Após eleição, Câmara pune violação de sigilo

O plenário da Câmara aprovou na noite de ontem medida provisória estabelecendo punições específicas para casos de violação de sigilo fiscal. A MP foi editada em outubro do ano passado, na esteira do episódio envolvendo quebra de sigilo de parentes do candidato derrotado à presidência da República José Serra (PSDB) por funcionários da Receita Federal.

Denise Madueño, O Estado de S.Paulo

02 Março 2011 | 00h00

A aprovação foi por meio de votação simbólica, depois de o relator, deputado Fernando Ferro (PT-PE), acatar algumas propostas de modificação. Uma das alterações foi feita para atender aos auditores fiscais.

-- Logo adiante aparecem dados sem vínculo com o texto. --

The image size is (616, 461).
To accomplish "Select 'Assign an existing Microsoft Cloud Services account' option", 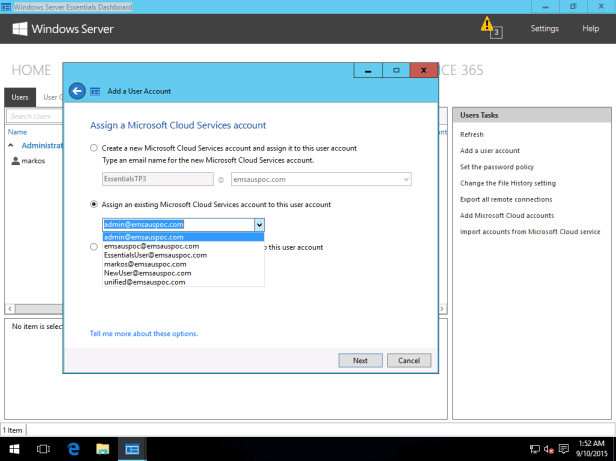I will tap(94, 204).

Esses profissionais consideravam que o texto obrigava uma justificativa expressa para que acessassem informações sigilosas - caso contrário, poderiam ser punidos com suspensão de até 180 dias. A expressão "sem motivo justificado" do texto original da medida provisória foi trocada por "sem motivação funcional".

Depois de reclamação de contadores e advogados, foi retirado da proposta original o artigo no qual seriam aceitas só procurações públicas, feitas em cartório, para o acesso a informações.

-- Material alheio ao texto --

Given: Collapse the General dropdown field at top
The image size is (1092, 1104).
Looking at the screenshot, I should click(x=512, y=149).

Hierarquia. No texto aprovado pelos deputados, o relator acrescentou um artigo, prevendo a aplicação da lei também ao superior hierárquico do servidor público que determinar ou participar, por ação ou omissão, de quebra irregular do sigilo.

"Isso cria uma cadeia de responsabilidade. Não está certo punir apenas o de baixo, mas também o chefe que mandou", argumentou o relator do texto, Fernando Ferro. Outro artigo estende as punições também para os funcionários regidos pela Consolidação das Leis do Trabalho (CLT).

De acordo com a MP, o servidor público que emprestar sua senha ou permitir e facilitar que outra pessoa tenha acesso a informações protegidas por sigilo poderá ser demitido por justa causa e ter cassada sua aposentadoria. Imprimir a declaração do IR sem motivação funcional também implicará demissão.